= 1993 International Formula 3000 Championship =

Motor racing competition

The 1993 FIA Formula 3000 International Championship was a motor racing series for Formula 3000 cars. Contested over nine races, it was the ninth FIA Formula 3000 International Championship.

French driver, Olivier Panis won the championship driving a Reynard 93D for the French DAMS team.

==Technical changes==
The 1993 Championship was the first to feature only one make of chassis, although the rules were still open to multiple manufacturers. Ralt had already ceased involvement in F3000 in 1992. After two poor seasons, Lola had no European customers after their two French teams, DAMS and Apomatox, switched to Reynards.

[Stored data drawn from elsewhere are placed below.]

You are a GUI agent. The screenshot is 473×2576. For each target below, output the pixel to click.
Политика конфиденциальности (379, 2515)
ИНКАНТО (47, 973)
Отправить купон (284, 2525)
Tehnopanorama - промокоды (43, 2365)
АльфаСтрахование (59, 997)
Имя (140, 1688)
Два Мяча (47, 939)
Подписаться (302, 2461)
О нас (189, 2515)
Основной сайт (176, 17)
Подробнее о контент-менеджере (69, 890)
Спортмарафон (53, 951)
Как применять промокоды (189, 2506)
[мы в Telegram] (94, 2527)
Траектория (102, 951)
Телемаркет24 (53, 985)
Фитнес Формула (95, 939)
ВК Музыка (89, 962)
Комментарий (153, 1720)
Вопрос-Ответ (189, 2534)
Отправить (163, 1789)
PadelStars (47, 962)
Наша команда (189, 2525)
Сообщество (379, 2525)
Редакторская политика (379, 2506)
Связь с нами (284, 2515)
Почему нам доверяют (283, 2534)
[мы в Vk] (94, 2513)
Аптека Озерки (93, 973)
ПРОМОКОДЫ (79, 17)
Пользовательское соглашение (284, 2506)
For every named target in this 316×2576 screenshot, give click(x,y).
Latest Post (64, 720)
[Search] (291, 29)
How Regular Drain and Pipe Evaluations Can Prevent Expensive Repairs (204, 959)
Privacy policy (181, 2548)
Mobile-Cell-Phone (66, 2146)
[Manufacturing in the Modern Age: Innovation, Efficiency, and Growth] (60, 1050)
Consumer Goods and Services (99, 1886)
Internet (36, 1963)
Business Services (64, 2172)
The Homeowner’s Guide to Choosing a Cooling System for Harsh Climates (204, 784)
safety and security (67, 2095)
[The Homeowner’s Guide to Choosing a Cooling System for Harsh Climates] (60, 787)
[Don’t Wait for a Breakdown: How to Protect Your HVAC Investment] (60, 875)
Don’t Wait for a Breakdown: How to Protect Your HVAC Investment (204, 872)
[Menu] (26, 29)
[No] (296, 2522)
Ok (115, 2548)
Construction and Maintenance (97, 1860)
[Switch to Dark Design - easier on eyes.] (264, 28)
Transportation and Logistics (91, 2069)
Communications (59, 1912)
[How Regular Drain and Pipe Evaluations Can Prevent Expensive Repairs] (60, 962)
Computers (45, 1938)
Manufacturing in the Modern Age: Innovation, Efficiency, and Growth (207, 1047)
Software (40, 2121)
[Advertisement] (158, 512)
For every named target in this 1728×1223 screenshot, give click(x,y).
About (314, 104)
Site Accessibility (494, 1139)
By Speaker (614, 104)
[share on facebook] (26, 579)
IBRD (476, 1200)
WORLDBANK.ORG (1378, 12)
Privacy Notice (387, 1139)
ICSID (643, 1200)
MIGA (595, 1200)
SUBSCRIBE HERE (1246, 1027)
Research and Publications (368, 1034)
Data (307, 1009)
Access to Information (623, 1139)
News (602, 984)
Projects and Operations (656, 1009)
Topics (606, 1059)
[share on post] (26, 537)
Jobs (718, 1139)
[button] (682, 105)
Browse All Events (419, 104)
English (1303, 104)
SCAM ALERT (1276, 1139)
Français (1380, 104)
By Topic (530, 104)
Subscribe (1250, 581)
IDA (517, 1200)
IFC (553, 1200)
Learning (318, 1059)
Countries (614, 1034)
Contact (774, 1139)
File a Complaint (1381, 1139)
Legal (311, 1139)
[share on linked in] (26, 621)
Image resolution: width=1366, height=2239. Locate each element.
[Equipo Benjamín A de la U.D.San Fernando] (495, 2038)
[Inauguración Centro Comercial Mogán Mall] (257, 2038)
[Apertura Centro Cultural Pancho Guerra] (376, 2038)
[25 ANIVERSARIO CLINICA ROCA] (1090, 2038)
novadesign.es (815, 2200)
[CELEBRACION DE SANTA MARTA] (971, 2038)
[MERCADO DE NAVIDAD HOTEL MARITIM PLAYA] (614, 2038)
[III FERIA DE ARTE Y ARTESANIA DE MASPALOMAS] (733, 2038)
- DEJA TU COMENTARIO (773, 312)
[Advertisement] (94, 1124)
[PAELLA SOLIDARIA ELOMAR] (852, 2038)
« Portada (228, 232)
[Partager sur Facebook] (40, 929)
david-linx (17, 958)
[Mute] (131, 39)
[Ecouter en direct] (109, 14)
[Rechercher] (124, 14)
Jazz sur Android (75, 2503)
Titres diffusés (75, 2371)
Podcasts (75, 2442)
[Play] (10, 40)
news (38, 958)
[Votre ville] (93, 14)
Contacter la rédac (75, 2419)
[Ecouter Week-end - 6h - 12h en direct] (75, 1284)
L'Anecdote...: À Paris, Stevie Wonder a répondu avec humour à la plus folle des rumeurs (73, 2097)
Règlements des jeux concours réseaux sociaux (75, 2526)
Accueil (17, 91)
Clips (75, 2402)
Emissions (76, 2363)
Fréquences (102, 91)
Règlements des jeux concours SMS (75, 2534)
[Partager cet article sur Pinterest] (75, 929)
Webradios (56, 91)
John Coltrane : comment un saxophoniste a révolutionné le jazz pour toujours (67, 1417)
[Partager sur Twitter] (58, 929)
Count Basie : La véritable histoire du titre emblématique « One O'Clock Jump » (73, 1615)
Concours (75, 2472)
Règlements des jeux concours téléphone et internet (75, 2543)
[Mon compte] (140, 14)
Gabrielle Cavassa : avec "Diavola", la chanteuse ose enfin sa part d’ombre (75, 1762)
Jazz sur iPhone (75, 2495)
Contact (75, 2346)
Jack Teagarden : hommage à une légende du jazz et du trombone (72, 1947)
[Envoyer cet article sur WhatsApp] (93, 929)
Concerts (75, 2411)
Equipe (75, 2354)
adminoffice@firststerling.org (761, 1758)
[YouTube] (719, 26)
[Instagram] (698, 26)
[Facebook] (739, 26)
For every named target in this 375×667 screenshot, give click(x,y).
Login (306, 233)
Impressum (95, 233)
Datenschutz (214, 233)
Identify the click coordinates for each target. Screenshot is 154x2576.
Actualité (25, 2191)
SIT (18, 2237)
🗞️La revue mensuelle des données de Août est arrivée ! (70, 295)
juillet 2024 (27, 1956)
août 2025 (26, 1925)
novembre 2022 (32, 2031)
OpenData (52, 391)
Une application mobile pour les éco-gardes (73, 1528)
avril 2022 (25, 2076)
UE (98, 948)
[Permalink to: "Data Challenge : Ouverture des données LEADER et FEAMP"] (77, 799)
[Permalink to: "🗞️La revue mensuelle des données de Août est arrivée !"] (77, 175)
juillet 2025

Lolas would continue to have success in Japan, and would return to Europe in 1994.

In 1992, the manufacturers had agreed to a two-year cycle for chassis development for the first time, with the intention of reducing costs. Several teams, including the previous champions Crypton, kept their Reynard 92D cars. The new 93D featured a manual sequential gearbox, as opposed to the H-pattern found on the previous car, along with aerodynamic and suspension improvements.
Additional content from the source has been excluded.